一番星(お題SS)
「一番星みーつけた」
冬空の帰り道、街路樹に色々ときらびやかな灯りの準備が始まる頃。木々に絡みつく、小さな芽を付けた白いコードを眺めていた時に誰かがそう言った。
駅前の通りはビルが建ち並び、見上げても空は狭い。建物の一階は飲み屋やコンビニが明るい光を発していて、星や月に頼らなくても歩くのに支障はない。
こんな寒空の下でわざわざ上を向いて歩く人がいるものなのかと、声を上げた人に対して感心してしまった。
一番星といえば金星。太陽と月の次に明るく見える星とも言われる、もっとも地球に似た惑星。宵の明星と呼ばれる時のそれを一番星とも呼称する。
まあ実際にはこの時期の金星は明けの明星と呼ばれる時期なので金星は日の出前にしか見えない。どこの誰だかは知らないが、彼女が見つけた一番星は金星でも何でもない、一番目に光って見えた星でしかない。
それでも、その星を見つけた人に誰かが賞賛の声を上げていたので、その人たちの中ではその星が一番星なのだ。
一番を絶対的なものでなく相対的なものと考えるなら、彼女の見つけた「今日の夜空に現れた、太陽と月を除いた輝く天体」を一番の星と呼ぶ事に何の問題もない。
僕もわざわざその人のところに行って彼女の間違いを正したりして盛り上がっている所に水を差すつもりもない。
むしろこんな寒い日の、ビルの隙間にしか見えない空を見上げて、昼と変わらないような灯りに囲まれた中で星を見つけ出した事に対して賞賛をしたいくらいだ。彼女の声がなければ、僕だって空なんか見上げたりしなかっただろう。
見上げたついでにスマホを取りだしてカメラを起動させてみたが、残念ながら僕の機種では夜空には何も写りそうにない。
普段そんなものを撮ろうという発想すらない、何なら空を見上げる事すらしないような僕が似合わない事をしている状況に少し笑えてしまった。上げていたスマホをポケットにしまおうと手を下ろそうとした瞬間、視界が急に眩く輝いた。暗い夜空を見上げていたせいで、目が明るさに一瞬対応出来なかった事もあって目を瞑ってしまった。
この年の瀬に何事か、と思ったものの、一呼吸置いてみれば何のことはない、街路樹に付けられたLEDが一斉に灯されたというだけの話だった。
夜空に急に現れた満天の星空。
周囲で感嘆の声とスマホのシャッター音が上がる。
同時にそれまで静かだった通りが急に賑やかになった気がする。
せっかくだからこっちの星空を収めようかと改めてスマホを構えると、画面はカメラにならずに呼び出し画面に切り替わった。

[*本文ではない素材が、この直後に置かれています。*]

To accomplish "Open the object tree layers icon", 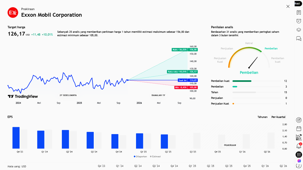I will coord(298,30).
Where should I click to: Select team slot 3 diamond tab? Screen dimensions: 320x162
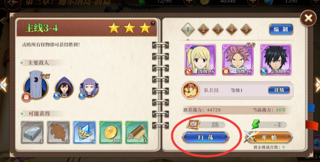(217, 29)
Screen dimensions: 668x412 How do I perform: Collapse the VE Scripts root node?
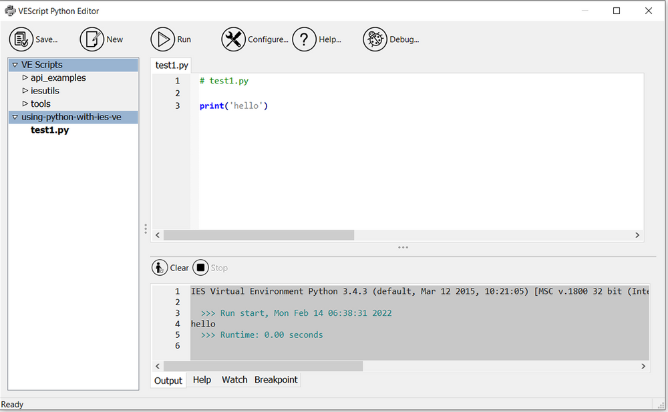click(14, 64)
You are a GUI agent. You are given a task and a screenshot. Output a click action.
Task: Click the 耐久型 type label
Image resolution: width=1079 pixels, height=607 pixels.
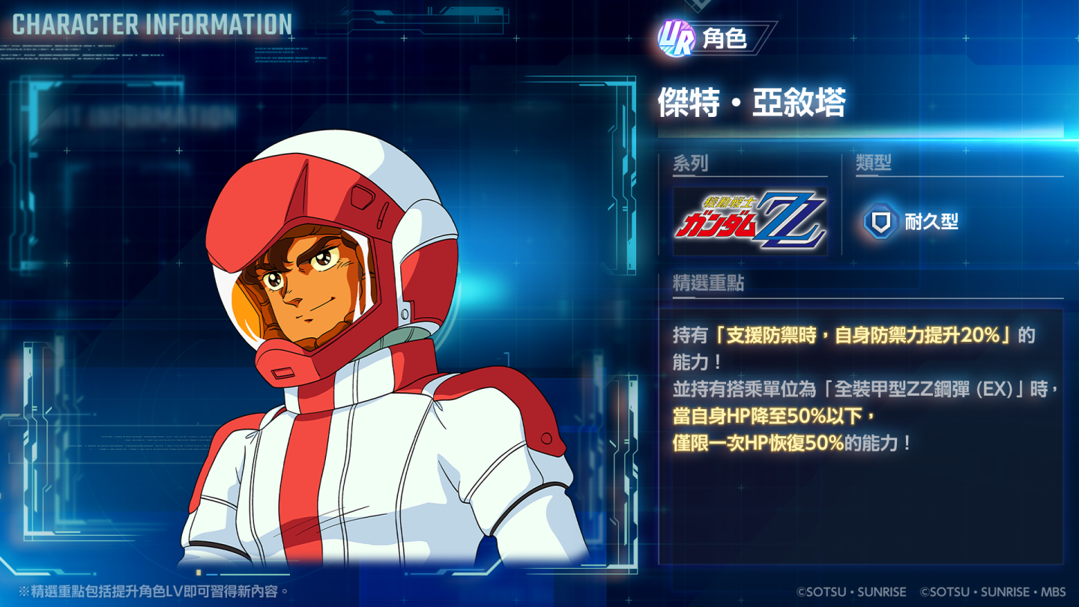coord(931,222)
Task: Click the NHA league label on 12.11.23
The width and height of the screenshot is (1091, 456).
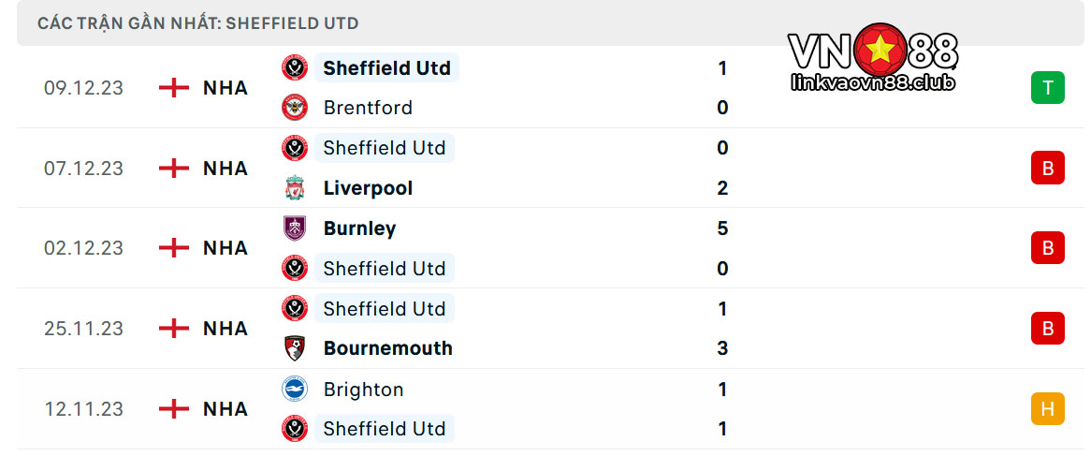Action: pos(225,408)
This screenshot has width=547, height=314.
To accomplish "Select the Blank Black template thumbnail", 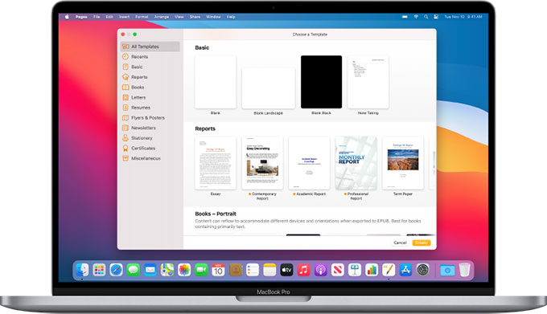I will pos(321,82).
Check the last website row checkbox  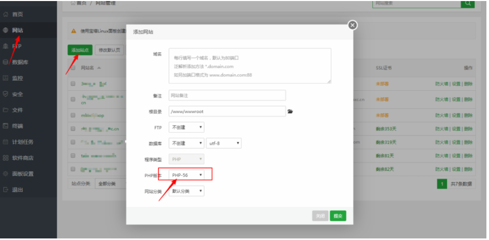[73, 169]
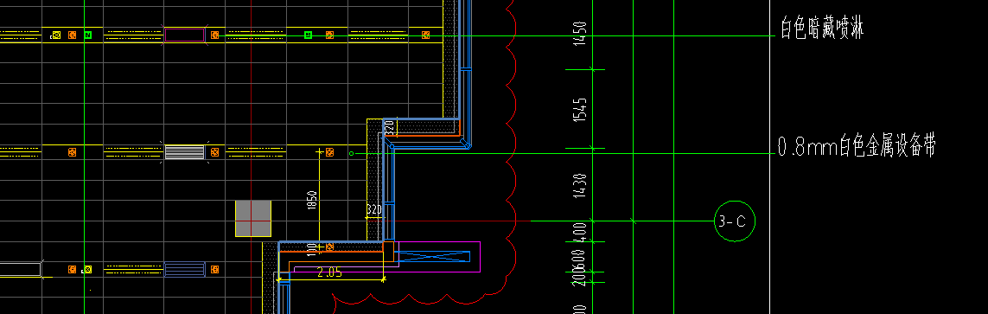Select the green square symbol left of red axis
Image resolution: width=988 pixels, height=314 pixels.
coord(88,35)
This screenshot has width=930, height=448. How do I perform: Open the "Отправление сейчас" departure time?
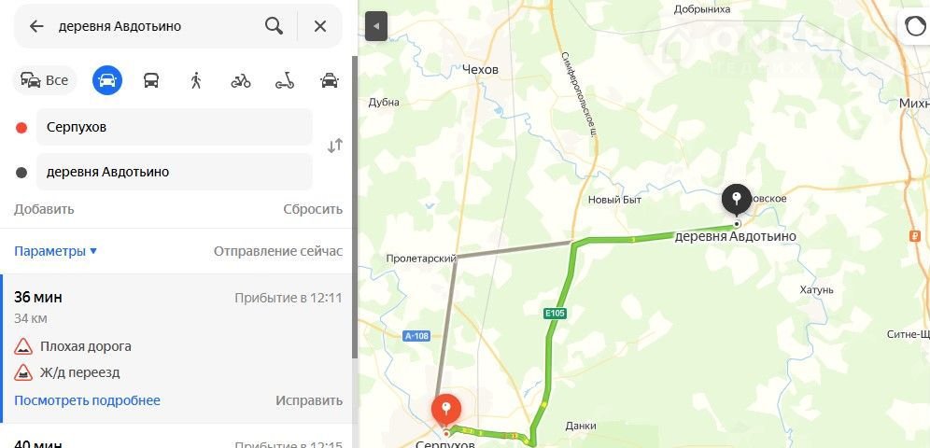278,251
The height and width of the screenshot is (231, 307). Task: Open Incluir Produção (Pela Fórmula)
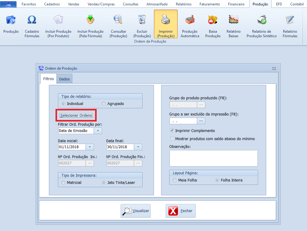pos(90,20)
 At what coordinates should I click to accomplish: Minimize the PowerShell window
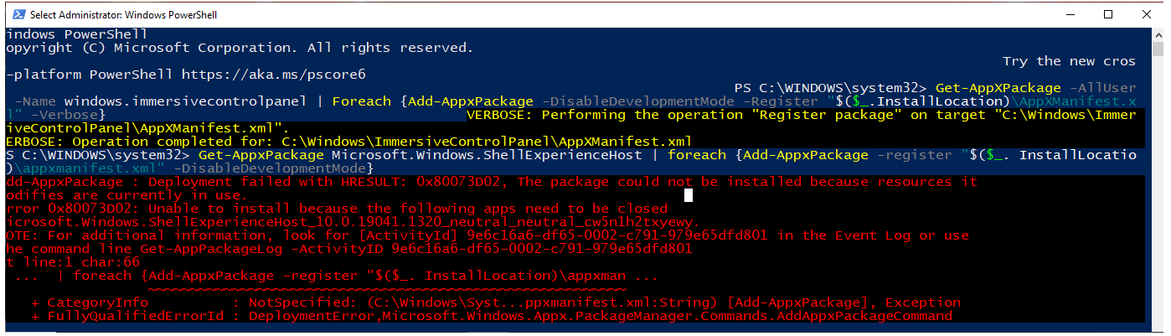tap(1070, 14)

電話に出ると、駅を出てから随分と時間が経過している事を指摘されてしまった。そんなに長居したつもりもなかったのだけど、腕時計を見る限り僕の時間感覚は全く当てにならないようだった。
慌てて駅前で起こった事を電話で弁明し、証拠として改めてこの星空をカメラに収めて電話の相手に送信した。
まだケーキを買うには早い時期だけど、今日だけは別口扱いで買って帰らなければならなさそうだ。